__TASK BRIEF__: A single stretch of the material below is to be transcribed exactly, starting at the line with "Given: Click on Rajour Tanyi Ako's name" and ending after the line with "Task: Click the 02:10".

##########

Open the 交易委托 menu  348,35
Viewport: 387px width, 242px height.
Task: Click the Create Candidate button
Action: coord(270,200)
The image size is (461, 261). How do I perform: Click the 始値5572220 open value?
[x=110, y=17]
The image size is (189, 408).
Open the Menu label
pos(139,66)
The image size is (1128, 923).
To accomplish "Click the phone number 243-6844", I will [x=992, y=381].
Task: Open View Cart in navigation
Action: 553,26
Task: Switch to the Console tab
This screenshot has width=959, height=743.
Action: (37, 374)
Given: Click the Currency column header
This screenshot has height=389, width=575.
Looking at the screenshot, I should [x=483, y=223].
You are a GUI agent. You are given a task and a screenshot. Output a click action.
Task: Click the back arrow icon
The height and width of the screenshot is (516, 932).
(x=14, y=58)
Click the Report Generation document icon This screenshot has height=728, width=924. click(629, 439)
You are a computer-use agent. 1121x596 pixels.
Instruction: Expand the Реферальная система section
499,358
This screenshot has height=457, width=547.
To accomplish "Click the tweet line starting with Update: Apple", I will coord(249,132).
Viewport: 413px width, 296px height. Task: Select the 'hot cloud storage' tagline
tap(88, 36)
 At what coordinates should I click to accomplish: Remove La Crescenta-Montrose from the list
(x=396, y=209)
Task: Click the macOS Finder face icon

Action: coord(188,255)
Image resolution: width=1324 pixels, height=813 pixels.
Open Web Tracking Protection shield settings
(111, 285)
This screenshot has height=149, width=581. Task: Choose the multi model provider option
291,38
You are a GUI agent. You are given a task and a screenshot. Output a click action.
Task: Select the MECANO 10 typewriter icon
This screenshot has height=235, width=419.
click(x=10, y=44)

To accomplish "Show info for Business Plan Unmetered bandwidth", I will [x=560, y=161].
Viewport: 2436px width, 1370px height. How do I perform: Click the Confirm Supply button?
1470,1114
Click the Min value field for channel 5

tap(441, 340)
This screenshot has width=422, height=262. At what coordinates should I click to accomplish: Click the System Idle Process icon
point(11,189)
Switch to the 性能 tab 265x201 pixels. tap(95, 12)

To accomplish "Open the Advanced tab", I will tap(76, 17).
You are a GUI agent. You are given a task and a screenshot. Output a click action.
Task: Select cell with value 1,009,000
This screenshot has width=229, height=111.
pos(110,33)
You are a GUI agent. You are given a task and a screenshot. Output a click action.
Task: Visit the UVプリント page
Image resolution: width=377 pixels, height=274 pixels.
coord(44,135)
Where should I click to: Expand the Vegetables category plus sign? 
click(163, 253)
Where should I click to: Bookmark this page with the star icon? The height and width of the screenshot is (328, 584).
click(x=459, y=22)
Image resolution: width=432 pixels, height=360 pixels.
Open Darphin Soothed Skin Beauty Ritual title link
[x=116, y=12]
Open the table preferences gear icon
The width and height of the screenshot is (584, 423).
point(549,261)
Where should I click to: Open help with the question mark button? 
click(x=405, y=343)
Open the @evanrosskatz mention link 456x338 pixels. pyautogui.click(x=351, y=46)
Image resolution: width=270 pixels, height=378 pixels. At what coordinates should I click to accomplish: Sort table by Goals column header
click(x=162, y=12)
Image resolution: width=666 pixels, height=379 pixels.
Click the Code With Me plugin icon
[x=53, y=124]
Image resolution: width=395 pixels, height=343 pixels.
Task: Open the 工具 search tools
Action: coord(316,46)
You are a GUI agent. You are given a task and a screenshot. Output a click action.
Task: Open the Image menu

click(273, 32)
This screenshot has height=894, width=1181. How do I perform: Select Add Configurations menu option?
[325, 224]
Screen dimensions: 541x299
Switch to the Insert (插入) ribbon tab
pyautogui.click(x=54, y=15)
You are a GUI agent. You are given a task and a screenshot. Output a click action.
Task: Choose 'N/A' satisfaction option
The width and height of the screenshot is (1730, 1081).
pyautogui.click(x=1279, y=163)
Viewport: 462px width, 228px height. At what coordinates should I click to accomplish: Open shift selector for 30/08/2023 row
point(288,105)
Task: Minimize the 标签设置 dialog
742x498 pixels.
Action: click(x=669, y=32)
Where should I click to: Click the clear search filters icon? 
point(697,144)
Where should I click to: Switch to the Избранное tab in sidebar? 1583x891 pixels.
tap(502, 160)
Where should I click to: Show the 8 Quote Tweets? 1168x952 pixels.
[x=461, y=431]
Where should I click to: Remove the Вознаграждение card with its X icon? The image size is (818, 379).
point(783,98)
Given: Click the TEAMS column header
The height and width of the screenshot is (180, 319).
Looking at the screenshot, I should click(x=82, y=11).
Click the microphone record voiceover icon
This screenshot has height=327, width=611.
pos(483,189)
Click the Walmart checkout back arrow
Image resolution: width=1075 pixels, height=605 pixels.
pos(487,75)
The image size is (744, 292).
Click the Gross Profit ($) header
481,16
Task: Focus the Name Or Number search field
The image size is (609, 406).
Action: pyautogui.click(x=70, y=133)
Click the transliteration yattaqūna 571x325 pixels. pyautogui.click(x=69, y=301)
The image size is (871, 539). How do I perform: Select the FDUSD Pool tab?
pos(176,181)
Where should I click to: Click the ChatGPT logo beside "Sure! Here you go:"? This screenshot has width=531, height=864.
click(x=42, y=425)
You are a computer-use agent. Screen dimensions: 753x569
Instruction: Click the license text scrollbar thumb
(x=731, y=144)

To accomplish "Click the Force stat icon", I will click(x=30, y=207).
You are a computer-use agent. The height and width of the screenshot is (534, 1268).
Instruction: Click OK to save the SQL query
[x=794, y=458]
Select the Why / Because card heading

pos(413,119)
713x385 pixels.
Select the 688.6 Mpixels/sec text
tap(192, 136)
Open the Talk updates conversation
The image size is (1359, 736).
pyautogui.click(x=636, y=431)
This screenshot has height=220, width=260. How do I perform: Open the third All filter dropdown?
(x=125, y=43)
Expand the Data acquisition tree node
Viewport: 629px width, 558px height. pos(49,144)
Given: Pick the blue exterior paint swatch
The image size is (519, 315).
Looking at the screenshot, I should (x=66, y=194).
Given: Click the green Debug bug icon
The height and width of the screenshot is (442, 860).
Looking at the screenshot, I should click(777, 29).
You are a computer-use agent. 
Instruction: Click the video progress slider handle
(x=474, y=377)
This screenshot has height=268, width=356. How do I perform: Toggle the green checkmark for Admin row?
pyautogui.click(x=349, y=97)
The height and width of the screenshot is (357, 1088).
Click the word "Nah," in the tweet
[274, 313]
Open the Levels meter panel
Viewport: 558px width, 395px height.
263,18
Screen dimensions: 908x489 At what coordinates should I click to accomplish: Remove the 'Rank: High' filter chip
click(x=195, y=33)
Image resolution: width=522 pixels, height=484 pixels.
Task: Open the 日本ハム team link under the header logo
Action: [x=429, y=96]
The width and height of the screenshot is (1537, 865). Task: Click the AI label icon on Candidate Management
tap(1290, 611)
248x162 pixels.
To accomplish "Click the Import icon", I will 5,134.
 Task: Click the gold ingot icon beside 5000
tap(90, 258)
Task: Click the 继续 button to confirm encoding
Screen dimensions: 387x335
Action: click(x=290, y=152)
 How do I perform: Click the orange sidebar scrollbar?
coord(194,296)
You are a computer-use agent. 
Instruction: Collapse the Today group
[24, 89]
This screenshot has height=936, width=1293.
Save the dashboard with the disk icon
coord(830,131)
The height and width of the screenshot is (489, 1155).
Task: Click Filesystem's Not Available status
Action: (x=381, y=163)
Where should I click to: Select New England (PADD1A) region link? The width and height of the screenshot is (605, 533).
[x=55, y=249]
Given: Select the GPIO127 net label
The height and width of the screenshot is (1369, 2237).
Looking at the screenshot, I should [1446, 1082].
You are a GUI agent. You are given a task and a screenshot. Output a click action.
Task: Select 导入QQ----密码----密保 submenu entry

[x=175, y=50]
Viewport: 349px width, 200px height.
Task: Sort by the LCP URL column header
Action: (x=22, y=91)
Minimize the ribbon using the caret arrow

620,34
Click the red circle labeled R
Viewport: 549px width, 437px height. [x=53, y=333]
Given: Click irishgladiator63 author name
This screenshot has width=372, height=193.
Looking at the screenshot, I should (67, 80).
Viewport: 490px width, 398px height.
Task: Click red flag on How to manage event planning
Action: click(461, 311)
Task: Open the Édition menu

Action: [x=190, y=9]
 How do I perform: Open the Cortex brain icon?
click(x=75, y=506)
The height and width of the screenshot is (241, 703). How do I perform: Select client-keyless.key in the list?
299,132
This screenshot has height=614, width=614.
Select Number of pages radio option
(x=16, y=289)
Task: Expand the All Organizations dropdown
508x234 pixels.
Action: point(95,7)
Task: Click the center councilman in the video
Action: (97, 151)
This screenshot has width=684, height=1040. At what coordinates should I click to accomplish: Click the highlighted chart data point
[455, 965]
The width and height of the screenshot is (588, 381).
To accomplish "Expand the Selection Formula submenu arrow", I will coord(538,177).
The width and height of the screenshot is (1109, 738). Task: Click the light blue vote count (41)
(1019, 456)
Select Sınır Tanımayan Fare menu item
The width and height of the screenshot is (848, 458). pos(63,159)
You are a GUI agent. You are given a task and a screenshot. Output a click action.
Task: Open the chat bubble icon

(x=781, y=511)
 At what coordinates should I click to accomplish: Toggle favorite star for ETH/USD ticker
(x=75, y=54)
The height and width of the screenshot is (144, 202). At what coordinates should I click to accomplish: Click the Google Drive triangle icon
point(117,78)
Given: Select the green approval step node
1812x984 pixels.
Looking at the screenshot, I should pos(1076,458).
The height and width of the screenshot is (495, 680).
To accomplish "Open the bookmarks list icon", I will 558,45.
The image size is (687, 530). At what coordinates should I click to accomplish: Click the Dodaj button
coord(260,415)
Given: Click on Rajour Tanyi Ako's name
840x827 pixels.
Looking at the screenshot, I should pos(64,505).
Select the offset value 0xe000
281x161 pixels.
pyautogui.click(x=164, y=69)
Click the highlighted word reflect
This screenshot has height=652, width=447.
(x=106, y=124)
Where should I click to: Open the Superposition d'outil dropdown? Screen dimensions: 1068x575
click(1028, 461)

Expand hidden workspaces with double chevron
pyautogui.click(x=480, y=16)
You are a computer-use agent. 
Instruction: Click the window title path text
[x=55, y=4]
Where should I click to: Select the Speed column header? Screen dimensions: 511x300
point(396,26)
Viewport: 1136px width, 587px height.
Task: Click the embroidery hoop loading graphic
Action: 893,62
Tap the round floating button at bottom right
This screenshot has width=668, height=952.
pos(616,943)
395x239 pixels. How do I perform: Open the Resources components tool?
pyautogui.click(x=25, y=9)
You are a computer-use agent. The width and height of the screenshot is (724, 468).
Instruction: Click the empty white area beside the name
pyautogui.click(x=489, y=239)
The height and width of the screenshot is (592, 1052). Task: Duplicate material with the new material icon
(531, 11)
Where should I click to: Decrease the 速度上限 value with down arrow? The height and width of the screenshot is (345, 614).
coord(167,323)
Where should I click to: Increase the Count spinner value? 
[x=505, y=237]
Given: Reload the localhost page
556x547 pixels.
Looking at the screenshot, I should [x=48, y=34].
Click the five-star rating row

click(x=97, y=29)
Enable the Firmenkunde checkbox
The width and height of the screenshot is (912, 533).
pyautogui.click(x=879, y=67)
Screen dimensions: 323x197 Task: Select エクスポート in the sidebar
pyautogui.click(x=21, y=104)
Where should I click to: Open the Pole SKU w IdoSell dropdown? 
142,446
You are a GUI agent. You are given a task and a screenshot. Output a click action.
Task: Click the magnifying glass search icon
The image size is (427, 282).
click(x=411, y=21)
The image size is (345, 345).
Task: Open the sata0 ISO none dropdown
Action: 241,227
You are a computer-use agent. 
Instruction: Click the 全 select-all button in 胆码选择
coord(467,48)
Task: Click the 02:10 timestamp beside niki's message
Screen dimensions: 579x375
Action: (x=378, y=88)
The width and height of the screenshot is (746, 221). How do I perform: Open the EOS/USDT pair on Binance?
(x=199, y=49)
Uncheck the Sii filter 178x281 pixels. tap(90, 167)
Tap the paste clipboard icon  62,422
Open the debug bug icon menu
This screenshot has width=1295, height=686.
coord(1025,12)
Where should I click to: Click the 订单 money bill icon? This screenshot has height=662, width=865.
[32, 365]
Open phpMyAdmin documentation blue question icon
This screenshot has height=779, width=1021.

##########

__YOUR SOLUTION__:
Given: Click on Rajour Tanyi Ako's name
840x827 pixels.
Looking at the screenshot, I should pos(64,505).
Select the offset value 0xe000
281x161 pixels.
pyautogui.click(x=164, y=69)
Click the highlighted word reflect
This screenshot has height=652, width=447.
(x=106, y=124)
Where should I click to: Open the Superposition d'outil dropdown? Screen dimensions: 1068x575
click(1028, 461)

Expand hidden workspaces with double chevron
pyautogui.click(x=480, y=16)
You are a computer-use agent. 
Instruction: Click the window title path text
[x=55, y=4]
Where should I click to: Select the Speed column header? Screen dimensions: 511x300
point(396,26)
Viewport: 1136px width, 587px height.
Task: Click the embroidery hoop loading graphic
Action: 893,62
Tap the round floating button at bottom right
This screenshot has width=668, height=952.
pos(616,943)
395x239 pixels. How do I perform: Open the Resources components tool?
pyautogui.click(x=25, y=9)
You are a computer-use agent. The width and height of the screenshot is (724, 468).
Instruction: Click the empty white area beside the name
pyautogui.click(x=489, y=239)
The height and width of the screenshot is (592, 1052). Task: Duplicate material with the new material icon
(531, 11)
Where should I click to: Decrease the 速度上限 value with down arrow? The height and width of the screenshot is (345, 614).
coord(167,323)
Where should I click to: Increase the Count spinner value? 
[x=505, y=237]
Given: Reload the localhost page
556x547 pixels.
Looking at the screenshot, I should [x=48, y=34].
Click the five-star rating row

click(x=97, y=29)
Enable the Firmenkunde checkbox
The width and height of the screenshot is (912, 533).
pyautogui.click(x=879, y=67)
Screen dimensions: 323x197 Task: Select エクスポート in the sidebar
pyautogui.click(x=21, y=104)
Where should I click to: Open the Pole SKU w IdoSell dropdown? 
142,446
You are a GUI agent. You are given a task and a screenshot. Output a click action.
Task: Click the magnifying glass search icon
The image size is (427, 282).
click(x=411, y=21)
The image size is (345, 345).
Task: Open the sata0 ISO none dropdown
Action: 241,227
You are a computer-use agent. 
Instruction: Click the 全 select-all button in 胆码选择
coord(467,48)
Task: Click the 02:10 timestamp beside niki's message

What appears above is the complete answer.